══ Alıntı Metin ══
Irak, Türkiye'yi şikayet ediyor
Dışişleri Müsteşarı Büyükelçi Feridun Sinirlioğlu ve MİT Müsteşarı Hakan Fidan, Başbakan Ahmet Davutoğlu'nun Özel Temsilcileri sıfatıyla 10 Aralık 2015 tarihinde Bağdat'a giderek Irak Başbakanı Haydar el Ebadi, Dışişleri Bakanı İbrahim Caferi ve Savunma Bakanı Halit el Ubeydi ile görüşmelerde bulunmuştu. Görüşmelerde, Irak'ın egemenliğine ve toprak bütünlüğüne duyulan saygının vurgulandığı, IŞİD terör örgütüne karşı mücadelede Irak yönetimine verilmekte olan desteğin sürdürülmesi konusundaki kararlılığın teyid edildiği belirtildi.
"YENİDEN TANZİM EDİLECEK"
IŞİD ile mücadeleye katılacak Iraklı gönüllülerin Türkiye tarafında eğitildiği Başika'daki kampa yönelik son dönemde yoğunlaşan güvenlik riskleri nedeniyle arttırılan koruma gücüne mensup askeri personelin alandaki eğitim ve güvenlik durumuna göre yeniden tanzimi hususu da Irak Hükümetinin hassasiyetleri dikkate alınarak kararlaştırıldı. Aynı zamanda, Irak Hükümetiyle güvenlik alanında işbirliğinin derinleştirilmesini teminen yeni mekanizmaların oluşturulması için bir çalışma başlatılması konusunda mutabık kalındığı belirtildi.
ANCAK IRAK'TAN ŞOK ADIM GELDİ
Ancak bu gelişmenin ardından akşam saatlerinde Irak'tan beklenmedik bir haber geldi. Irak Başbakanı Dışişleri Bakanlığı'nın BMGK'ya Türkiye ile ilgili resmi şikayeti iletmesi için talimat verdi.
Cumhurbaşkanlığı’nın resmi internet sitesinde yayınladığı açıklamada İbadi, BM Güvenlik Konseyi’nden Türkiye’ye Musul’daki askerlerini derhal geri çekmesi için talimat vermesini isteyeceklerini açıkladı.
CUMHURBAŞKANI ERDOĞAN DA AÇIKLAMA YAPTI...
Bu gelişmeden hemen önce Cumhurbaşkanı Erdoğan'a da Musul'daki askerlerle ilgili soru yöneltildi. Türkmenistan ziyareti öncesi konuşan Erdoğan şunları söyledi:
TERÖR SALDIRISINA ÖNLEM ALAMIYORLARSA...
Irak üzerinde birçok ülkenin şu anda biliyorsunuz attığı adımlar var, yaptıkları operasyonlar var. Ve biz o ülkelerin hiçbirine benzemiyoruz, biz çok farklı bir ülkeyiz. Zira başta DAİŞ terör örgütü olmak üzere tüm terör örgütlerinin cirit attığı bir yer Irak ve bu terör örgütleri Türkiye için her an bir tehdit unsurudur, bizim için bir tehdit algısı oluşturmaktadır. Fakat oraya farklı ülkelerden gelenlerin bu tehdit algısıyla yakından uzaktan herhangi bir alakası yoktur. Söylenen nedir? 'Biz davete icabetle Irak'a geldik.' Kabul de yani biz şimdi ülkemize yapılacak bir saldırıda merkezi yönetimin davetini mi bekleyeceğiz? Böyle bir şeyi bekleme diye bir lüksümüz yok. Tam aksine, biz diyoruz ki, Irak merkezi yönetimi eğer oradan ülkemize yapılacak herhangi bir terör saldırısına gerekli tedbiri alamıyorsa, bu tedbirlerimizi biz alırız.
═══
*Talep 1*.
Alıntı metinde "IŞİD ile mücadeleye katılacak" sözleriyle başlayan paragrafı, ana bilgilerini koruyarak kısa bir madde listesine dönüştürün.
*Talep 2*.
Irak'ın Türkiye'yi şikayetini anlatan alıntı metni, son cümlesinin ardından sürdürün.
══ Veriler ══
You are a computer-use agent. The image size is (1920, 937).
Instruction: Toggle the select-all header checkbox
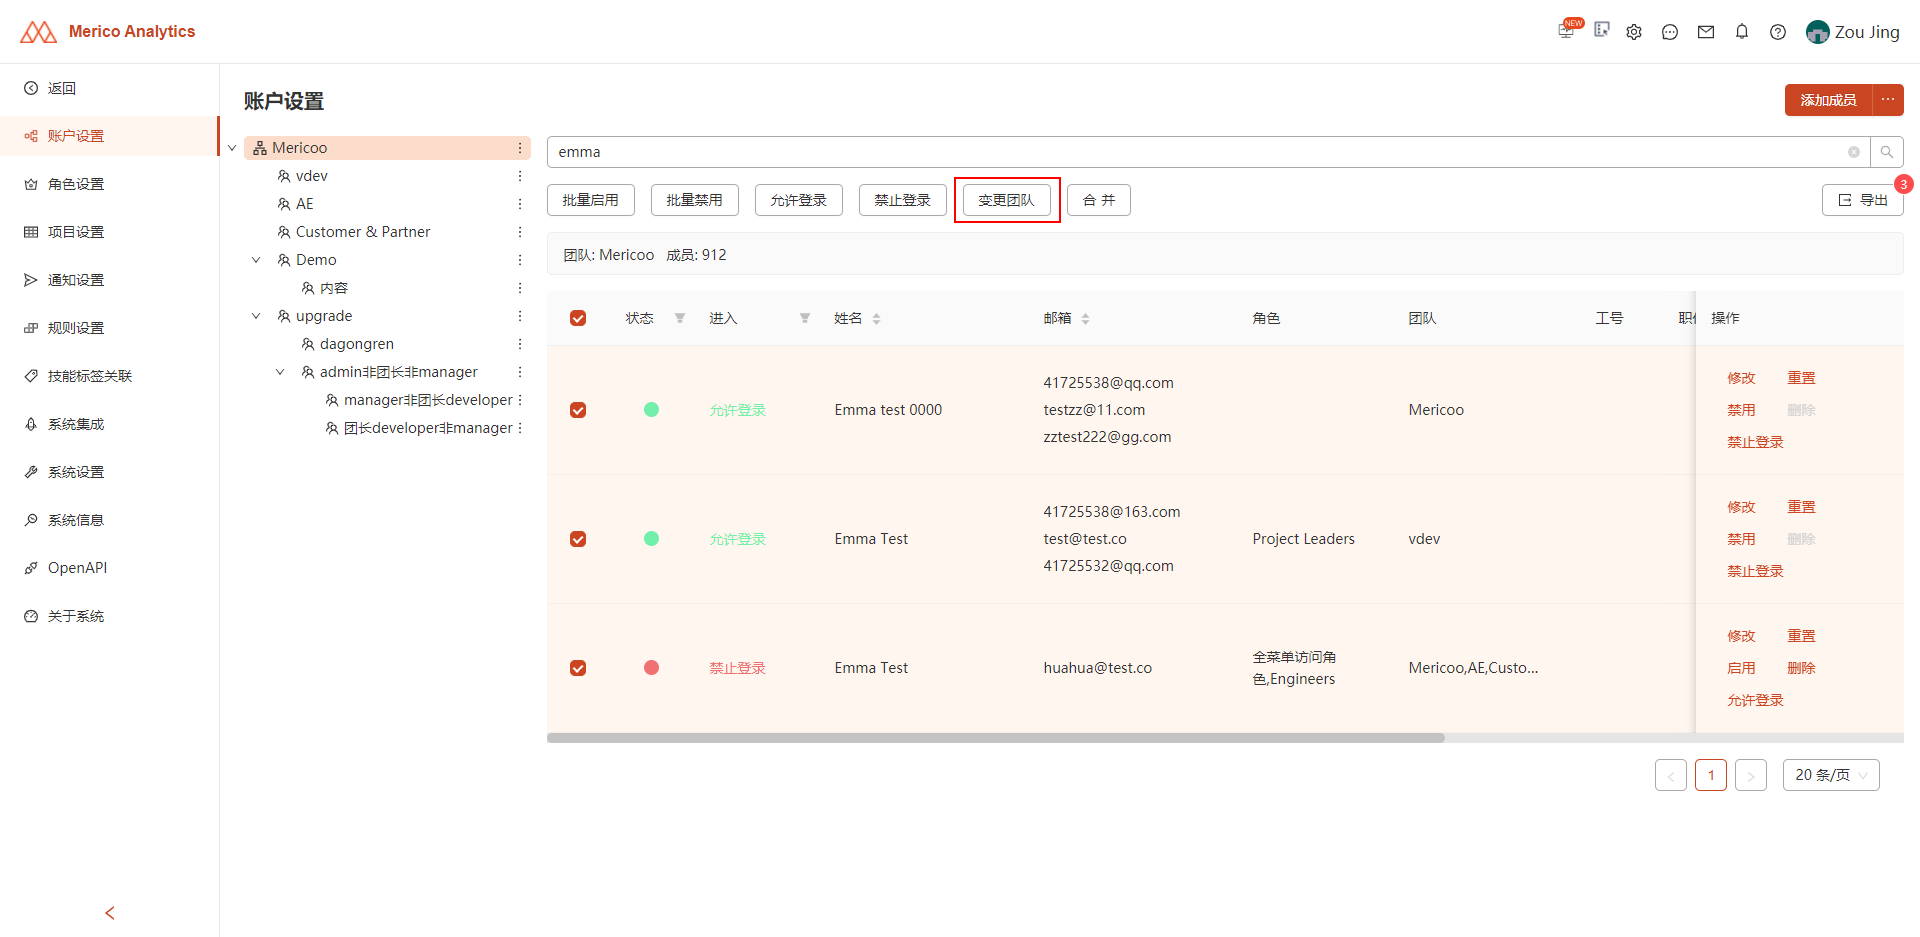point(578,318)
═══
══ Veriler ══
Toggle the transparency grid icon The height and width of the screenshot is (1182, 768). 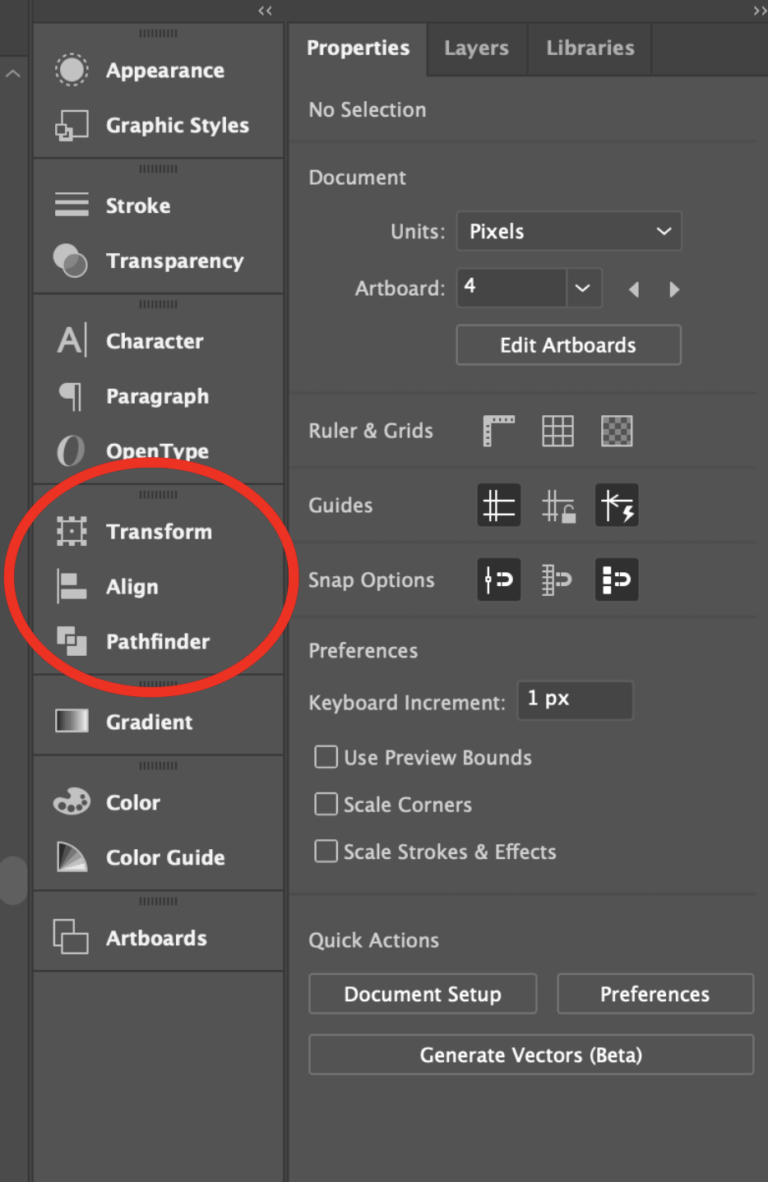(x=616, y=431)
═══
══ Veriler ══
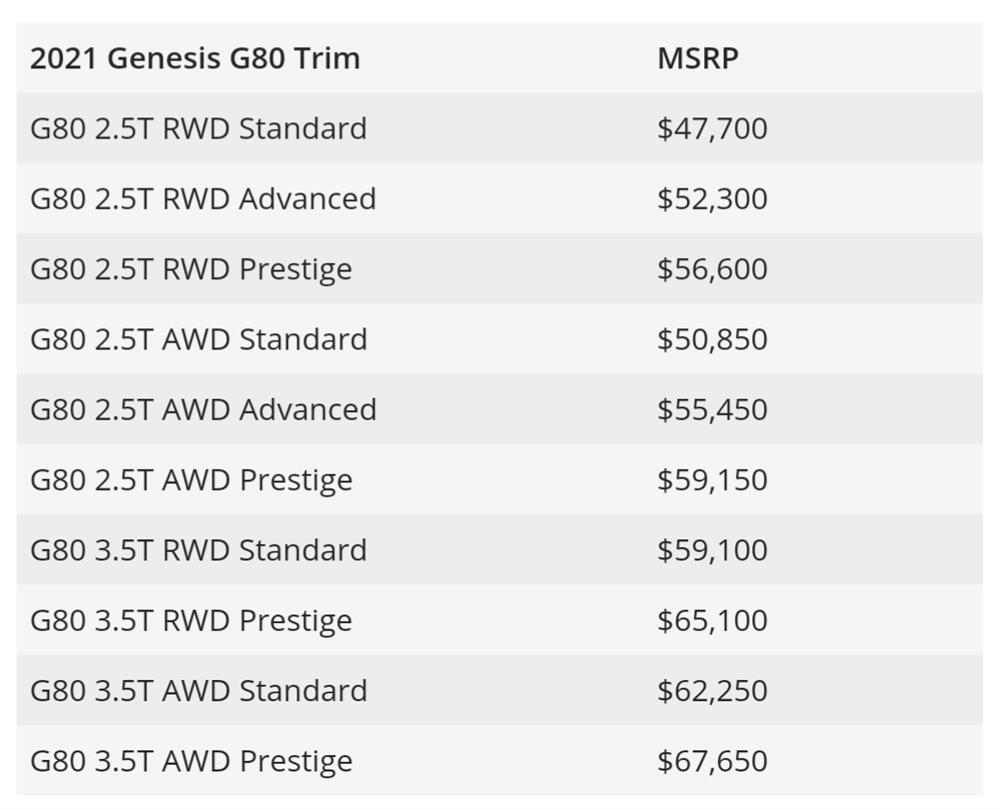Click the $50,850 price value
═══
*Görev Yanıtı 1*.
- Başika'daki kamp, IŞİD ile mücadeleye katılacak Iraklı gönüllülerin Türkiye tarafında eğitildiği yerdir.
- Kampa yönelik güvenlik riskleri son dönemde yoğunlaştığı için koruma gücü artırılmıştı.
- Bu koruma gücüne mensup askeri personelin, alandaki eğitim ve güvenlik durumuna göre yeniden tanzimi, Irak Hükümetinin hassasiyetleri dikkate alınarak kararlaştırıldı.
- Irak Hükümetiyle güvenlik alanındaki işbirliğini derinleştirmek için yeni mekanizmalar oluşturmaya yönelik bir çalışma başlatılması konusunda mutabık kalındı.

*Görev Yanıtı 2*.
1.5 YILDIR NEREDEYDİNİZ
Başbakanlığım döneminde de Irak'ın yetkilileriyle, önceki Başbakan dahil olmak üzere bunları hep konuştuk. 'Ya siz bu tedbirleri alın, alamıyorsanız bu tedbirleri biz almak durumunda kalacağız, bizi buna sevk etmeyin' diye defaatle bunları söylemişizdir. Şu andaki gelişmelerde de biliyorsunuz, DAİŞ'in Irak'taki şu anda gerçekleştirmiş olduğu işgal, ki bu işgale karşı da merkezi yönetim henüz herhangi bir şey yapamamıştır. Biz ise 2014 yılı sonunda Sayın Haydar İbadi'nin bizden talebi üzerine buraya eğitim vermek üzere askerimizi gönderdik. Şu anda Başika kampının kurulmasından bu yana neredeyse 1,5 yıla yakın bir zaman geçti. İnsana sormazlar mı siz 1,5 yıl önce neredeydiniz?"
EĞİTİM VEREN ASKERİN KORUNMASI İÇİN
Oradaki eğitim verme sürecine kararlı bir şekilde devam edeceğiz ama bunu bir mutabakat içerisinde sürdüreceğiz. Ve bütün oradaki bulunmamız bir muharip asker bulundurma noktasında değil, sadece bizim orada eğitim veren subaylarımızın, askerimizin korunmasına yönelik ayrıca bir takviye olmuştur ve açıklanan rakamların hepsi uçuktur. Bu rakamların, orada bizim bulundurduğumuz asker sayısıyla da yakından uzaktan hiç mi hiç alakası yoktur.
Şu anda da bu açıklamayı hükümetimizin yapmış olması lazım. Irak Merkezi Yönetimi’yle arkadaşlarımız dün bu mutabakatla dönmüş oldular.